3-8 Discussion Question

Include the correct x10 value found by your code/script in the report.

When a CSR load fails, the CPU throws a different kind of exception- EXCEPTION_CAUSE_ILLEGAL_ACCESS (0x00000001) (see defines.h:48). You can use this to distinguish CSR load failures from illegal instruction exceptions.

3.4 Putting it All Together

Now we will combine your code to discover hidden instructions with your code to fuzz those instructions. Your combined code should, in one go, search the undocumented instructions to find the backdoor instruction, fuzz the backdoor instruction for the correct x10 value, and then print both the correct opcode and x10 value to standard out.

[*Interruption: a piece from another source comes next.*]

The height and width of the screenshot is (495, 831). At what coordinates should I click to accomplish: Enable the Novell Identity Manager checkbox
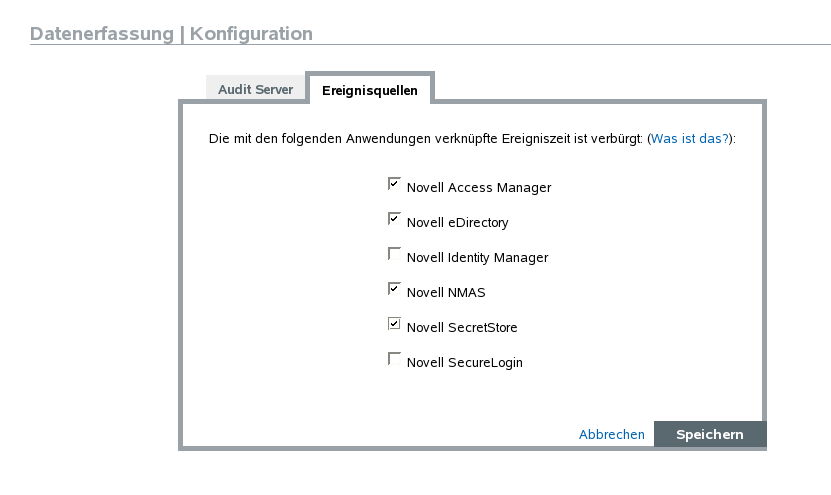394,255
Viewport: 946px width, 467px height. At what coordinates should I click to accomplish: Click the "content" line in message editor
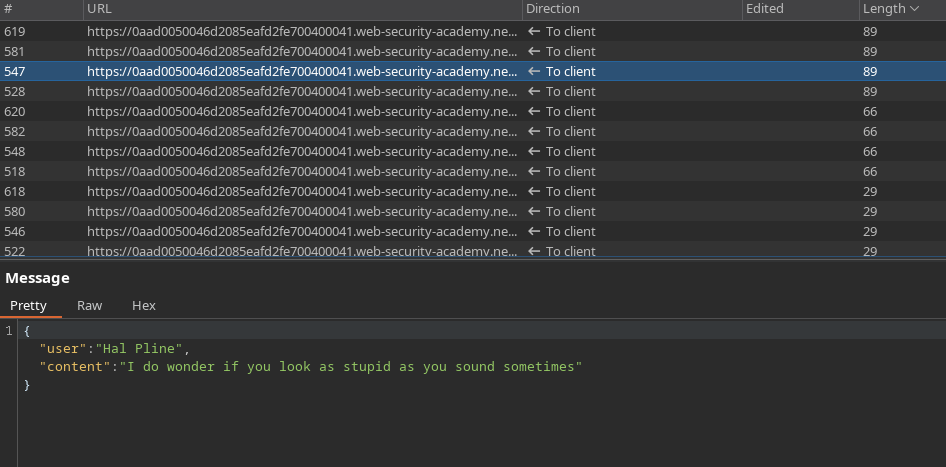[310, 367]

3-9 Exercise: Putting it All Together

Combine your code from Parts 3.2 and 3.3, reporting both the discovered opcode and x10 value to the serial port.

3-10 Discussion Question (optional)

After completing part 3, please share with us:

Did you encounter any challenges while building the code? How did you overcome the challenges of the add instruction occasionally producing an incorrect result? Did you try anything that failed?

When grading Part 3 we will run your code on a different CPU with a different backdoor opcode and x10 encoding, so do not assume anything about the value of these constants besides they are within the bounds specified in this document.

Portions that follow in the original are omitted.